* **Data rows**
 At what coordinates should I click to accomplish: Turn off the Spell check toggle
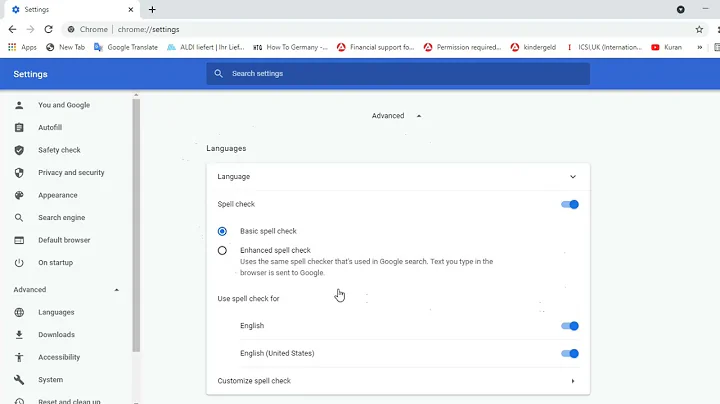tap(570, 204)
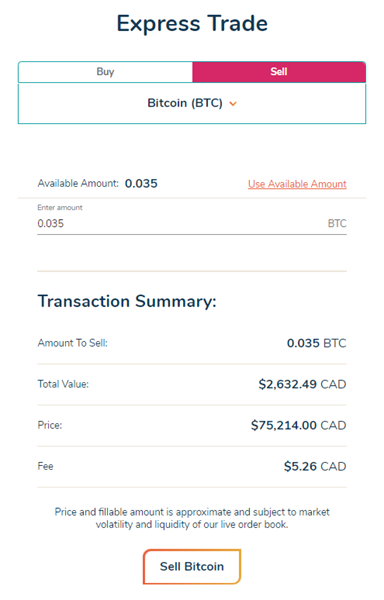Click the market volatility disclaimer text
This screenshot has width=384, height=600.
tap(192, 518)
...
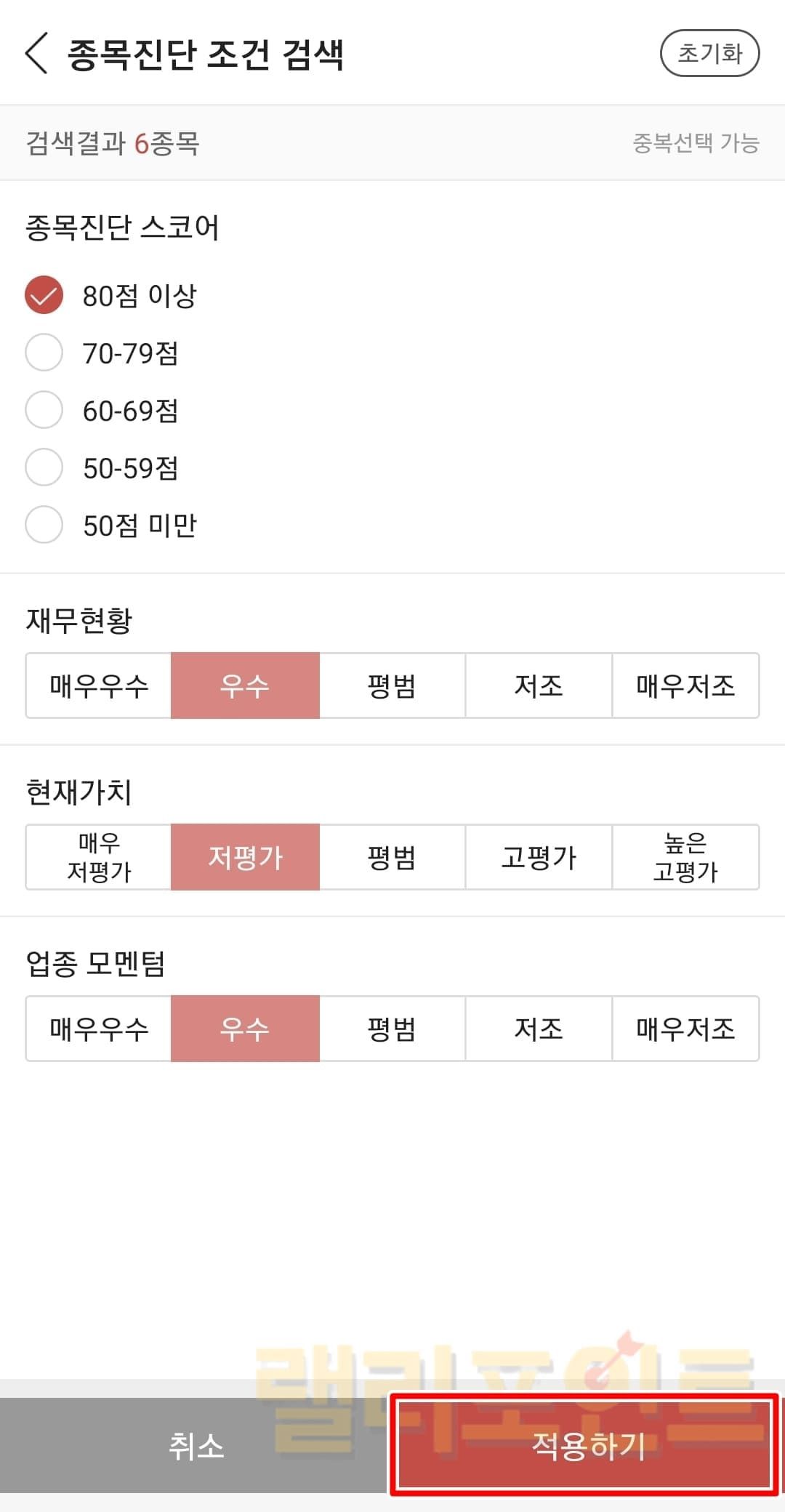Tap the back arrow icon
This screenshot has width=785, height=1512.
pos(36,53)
==
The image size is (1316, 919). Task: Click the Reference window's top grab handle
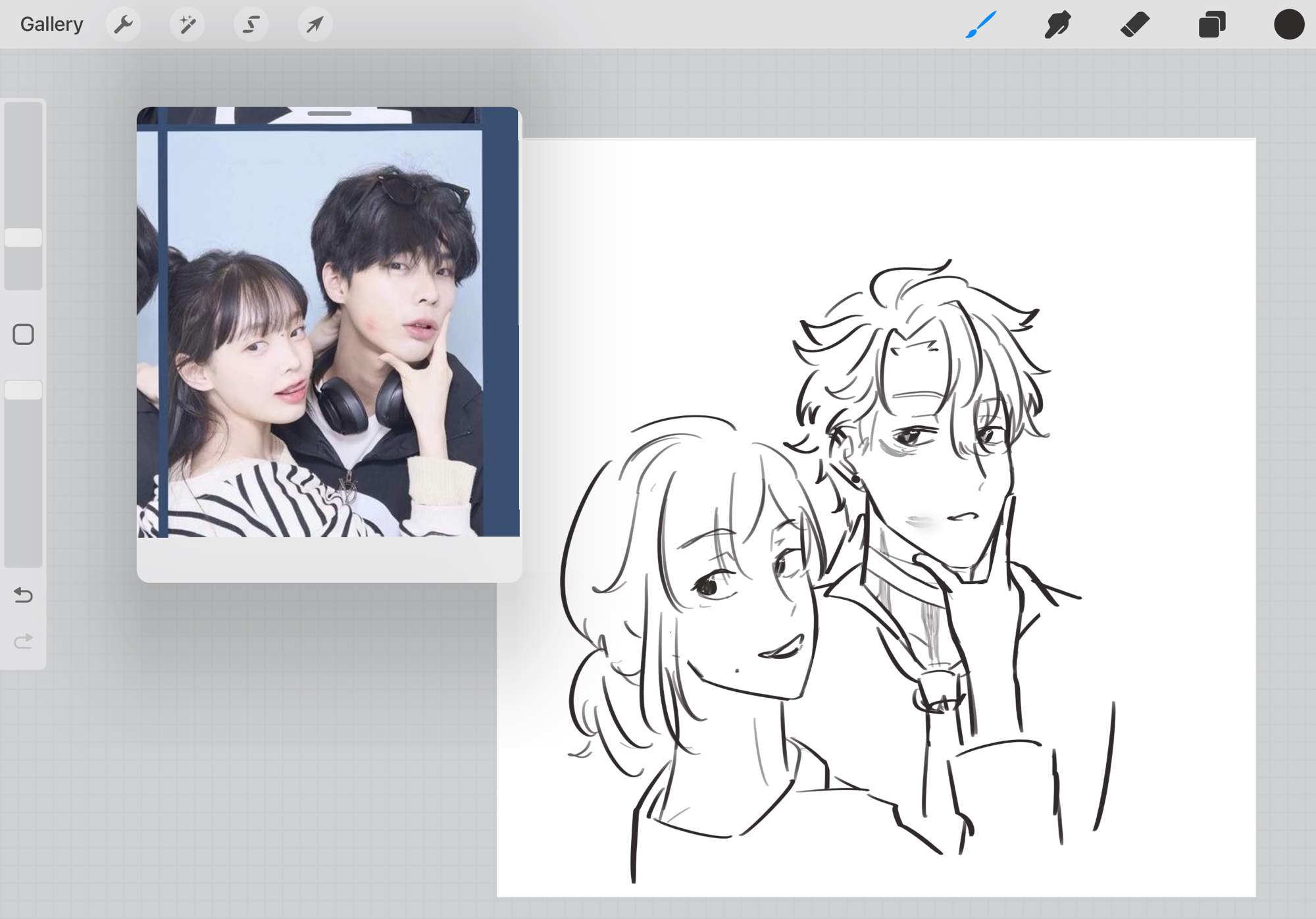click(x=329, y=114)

* **Exercise aim**
Write out the rows above, starting at the line that contains "At what coordinates" and ending at the line that contains "tap(192, 518)", with both of those lines included. Leave the pictures out of your answer.

* **Finished exercise**
 At what coordinates should I click to accomplish: Turn off the Spell check toggle
tap(570, 204)
Click the market volatility disclaimer text
This screenshot has width=384, height=600.
tap(192, 518)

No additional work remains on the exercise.